1. Upward facing dog pose
This is one of the wake-up stretches that not only strengthens the abdominal muscles to help reduce belly fat, but also helps to strengthen the upper body by creating a strong and flexible spine.
- Lie on your stomach with your legs straight and your palms placed under your shoulders.
- Your chin and toes should touch the ground.
- Inhale slowly and lift your chest up as you bend backward.
- Depending on your strength, hold this pose for 15-30 seconds.
- Exhale slowly and bring your body back to the original position.
- Repeat 5 times with a 15 second rest time between each pose.
2. Mountain pose
This simple stretch helps improve posture and firms the abdomen area.
- Stand with your feet flat with your heels slightly spread and your toes in contact. Keep your spine straight with your hands on both sides and your palms facing your body.
- Stretch your hands out in front and bring your palms together.
- Inhaling deeply, stretch your spine. Raise your folded hands above your head, stretch as far as you can.
- Try lifting your ankles and standing on your toes, with your eyes looking up at the ceiling. If you can’t stand on your toes, you can leave your feet flat on the floor while your eyes look up at the ceiling trying to keep your spine stretched all the time.
- Breathe normally and hold the pose for 20 to 30 seconds.
- Inhale deeply, and as you exhale, slowly relax and bring your feet back to the floor. Repeat 10 times, gradually increasing the count. Relax for 10 seconds before trying the next rep.
3. Bend forward
This pose fully compresses the abdomen as you bend forward, leading to burning fat and toning the abdomen.
- Get into mountain pose, with your hands on either side of your body while your feet rest together, with your heels touching each other.
- Keep your spine straight.
- Inhaling deeply, raise your hand up.
- As you exhale, lean forward so that your body is perpendicular to the ground.
- Inhale, then exhale and bend forward fully, with your body falling below the hips.
- Try to touch the floor, with your palms on the ground, and without bending your knees. Beginners can try to touch the toes or just the ankles to start, thus working their way towards being able to touch the ground.
- Holding your breath, tuck in your belly and hold the position for 60 to 90 seconds.
- Exhale, release your toes, and lift your body to return to mountain pose.
- Repeat 10 times leaving a 10 second interval between two reps
4. Bow pose
This pose strengthens the central abdominal area, while the rocking motion helps to massage and activate the digestive system.
- Begin with lying on your belly in the prone position (lying on the belly) with your legs stretched out, your arms placed on either side of your body.
- Then bend your knees, bring your arm up to the ankles of your feet and hold.
- As you inhale lift your head and bend back. Raise your legs as high as possible.
- Hold this pose for 15 to 30 seconds. Breathe normally while holding the posture.
- On the exhale, slowly return your body to the prone position.

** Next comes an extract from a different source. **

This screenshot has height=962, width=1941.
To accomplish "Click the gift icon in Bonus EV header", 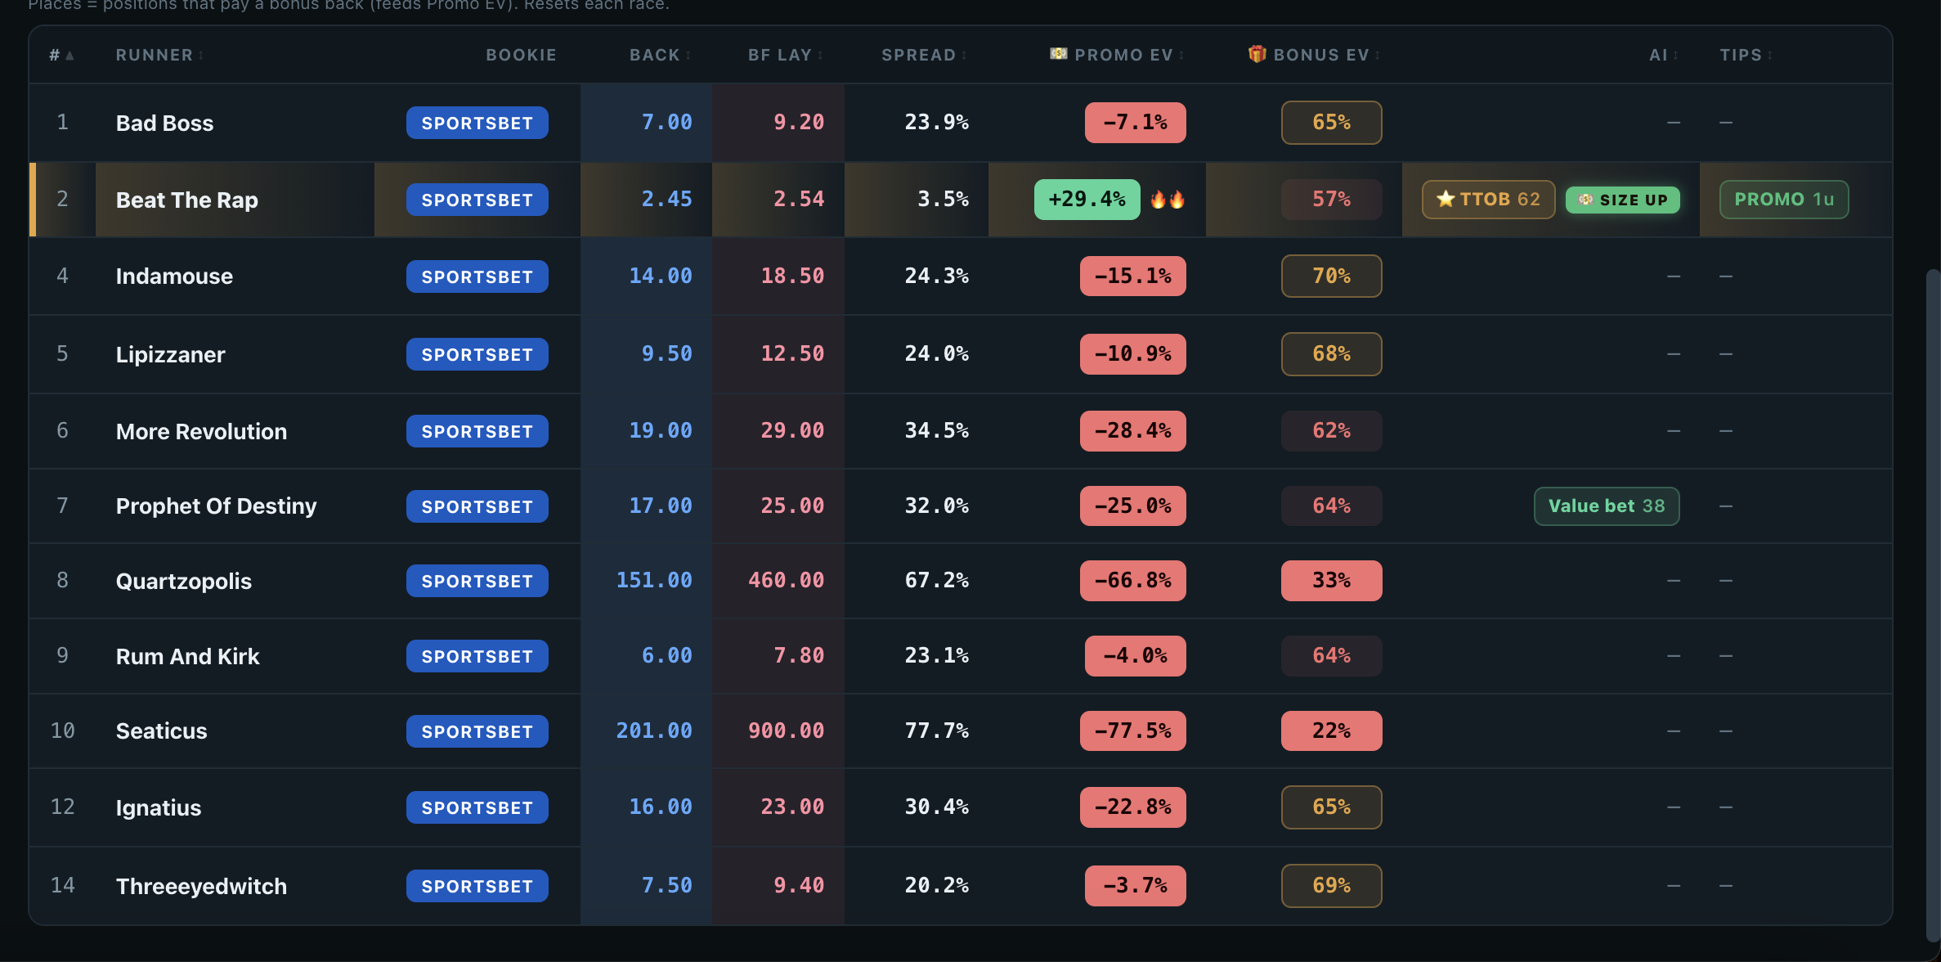I will coord(1257,54).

- Repeat this for at least 5 rounds with relaxation for 15 seconds after each round.
5. Table posture
While you tone and strengthen your shoulders, arms, thighs, and buttocks, this pose will also burn belly fat.
- Start with your hands and knees under your arms and shoulders.
- Bend your toes and bring your feet back to extend your legs behind your body.
- Inhale while looking just in front of your palms, so your neck and spine are aligned.
- Tighten your abdominal muscles and hold.
- Your body should form a straight line. Make sure your hands are flat on the ground, and your fingers are spread apart.
- Hold for 15-30 seconds or as long as possible. Do it 5 times.
- Exhale and drop to your knees.
- Repeat this pose five times with a rest time of at least 15 seconds between each pose.
Before doing any type of exercise be sure to speak with your health specialist, especially if you are pregnant or dealing with any physical problem.